For several years there was only bad news looming on the horizon for the low-income residents of a neglected Columbia Heights apartment building. But the residents got organized, got help, and yesterday celebrated turning their near-crisis into a tenants' victory.

The 36 families living at 1456 Oak St. NW were girding just months ago to be evicted from their longtime homes. They expected the apartment building -- plagued by drug dealers and inattentive management -- to fail a crucial housing inspection and then lose the federal Section 8 housing subsidy that keeps the rents affordable.

Thanks to the residents' gumption, pressure applied by a D.C. council member and numerous affordable housing advocates, that crisis was averted. This small oasis of affordable housing in the rapidly gentrifying Columbia Heights market got much-needed repairs, passed its inspection and is on track to win a contract to keep its rents below-market for the next 20 years.

"It was scary," Gloria Smith, a retiree and 18-year resident, said of the prospect of being forced out of her $700-a-month apartment. "The building had been in bad shape, but it was convenient to transportation and stores. This is where I wanted to stay."

The tenants' victory was worth celebrating, given how unwelcome many low-income and subsidized renters have felt in the last few years in Columbia Heights. The neighborhood, considered the most fashionable address in the city at the turn of the century, became undesirable after 1968 riots burned its commercial core. But the community's stately Victorian rowhouses and proximity to downtown became attractive again to home buyers and investors as Washington's recent real estate boom began in 1999. Columbia Heights' rents have risen 45 percent since, according to the Latino Economic Development Corp., which supported the tenants. Many building owners in the area have tried to oust their tenants on dubious claims -- then quickly sell for high profits.

Judith Ware, the new president of the tenants' association, said many of her fellow neighbors weren't sure where they could afford to live, since they had watched more and more subsidized apartments in Columbia Heights and other neighborhoods converted into high-priced condominiums.

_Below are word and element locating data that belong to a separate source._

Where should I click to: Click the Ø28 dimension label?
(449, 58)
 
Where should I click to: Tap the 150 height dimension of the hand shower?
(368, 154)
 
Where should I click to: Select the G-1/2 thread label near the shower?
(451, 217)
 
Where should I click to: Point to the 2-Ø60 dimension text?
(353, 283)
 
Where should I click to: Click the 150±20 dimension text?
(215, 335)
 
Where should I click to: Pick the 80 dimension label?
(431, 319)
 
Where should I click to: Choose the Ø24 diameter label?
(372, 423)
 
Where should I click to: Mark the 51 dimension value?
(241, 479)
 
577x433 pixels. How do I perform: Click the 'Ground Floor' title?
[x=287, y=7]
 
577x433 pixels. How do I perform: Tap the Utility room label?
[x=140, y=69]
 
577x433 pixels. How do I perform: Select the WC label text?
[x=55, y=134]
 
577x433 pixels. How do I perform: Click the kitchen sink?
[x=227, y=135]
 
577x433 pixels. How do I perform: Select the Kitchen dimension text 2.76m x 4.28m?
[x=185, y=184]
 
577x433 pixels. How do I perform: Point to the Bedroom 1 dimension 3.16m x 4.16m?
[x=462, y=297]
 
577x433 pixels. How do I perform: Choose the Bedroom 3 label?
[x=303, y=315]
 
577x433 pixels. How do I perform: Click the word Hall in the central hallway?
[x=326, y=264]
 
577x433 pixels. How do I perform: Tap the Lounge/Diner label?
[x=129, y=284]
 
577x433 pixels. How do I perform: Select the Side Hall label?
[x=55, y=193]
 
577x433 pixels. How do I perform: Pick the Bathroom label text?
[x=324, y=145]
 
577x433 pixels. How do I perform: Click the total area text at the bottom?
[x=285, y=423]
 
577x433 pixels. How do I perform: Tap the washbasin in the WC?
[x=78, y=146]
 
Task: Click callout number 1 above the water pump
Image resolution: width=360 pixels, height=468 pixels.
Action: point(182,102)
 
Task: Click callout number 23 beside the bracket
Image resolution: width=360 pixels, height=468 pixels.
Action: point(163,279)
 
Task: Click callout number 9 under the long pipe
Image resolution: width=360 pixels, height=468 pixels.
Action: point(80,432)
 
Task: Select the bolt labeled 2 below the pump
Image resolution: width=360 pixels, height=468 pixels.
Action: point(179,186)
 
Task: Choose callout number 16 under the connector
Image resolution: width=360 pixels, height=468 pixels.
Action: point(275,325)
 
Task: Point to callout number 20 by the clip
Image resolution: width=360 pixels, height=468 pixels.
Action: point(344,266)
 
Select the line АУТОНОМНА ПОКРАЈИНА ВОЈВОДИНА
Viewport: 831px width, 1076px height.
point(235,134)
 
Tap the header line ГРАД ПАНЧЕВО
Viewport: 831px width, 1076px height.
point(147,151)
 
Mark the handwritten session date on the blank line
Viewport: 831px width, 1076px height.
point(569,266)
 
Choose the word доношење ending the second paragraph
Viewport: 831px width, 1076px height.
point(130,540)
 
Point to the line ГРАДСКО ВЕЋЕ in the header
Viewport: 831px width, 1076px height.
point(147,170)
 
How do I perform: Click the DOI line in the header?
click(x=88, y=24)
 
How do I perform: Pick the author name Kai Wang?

"Most affordable apartments are now in Southeast, where most people don't want to go because of the high crime and because the transportation into the city is so much more difficult," Ware said. "That's really the question: Where can we go?"

Resident leaders celebrated their victory by hosting a small party at nearby St. Stephen's Episcopal Church. They presented certificates of appreciation to those who had come to their aid. Nibbling at plates of cold cuts and fruit salad, the group of African Americans, Latinos and whites; residents and building managers; housing preservationists and church organizers had already demonstrated how much a community can accomplish when it joins hands.

The residents thanked the Latino Economic Development Corp., the nonprofit Urban Village and Washington Interfaith Network for help in organizing the residents. They thanked Council member Jim Graham (D-Ward 1) for pushing the D.C. Housing Authority to take responsibility for the building after the owner defaulted on a federal loan. They applauded new building manager Quantay Oliver of CIH Management for ousting two resident drug dealers and getting the building to pass inspection with $200,000 in elevator, electric and cosmetic repairs.

Elizabeth Figeuroa, a lawyer hired by Urban Village to help residents, turned the applause back on the audience.

"I congratulate all of us on our teamwork and being able to turn things around at 1456 Oak Street," she said. "We know the redevelopment is still going on in our areas and affordable housing is being lost daily in the city. But the Housing Authority has told us they have a long-term commitment to keep the building affordable . . . and we're going to hold 'em to it."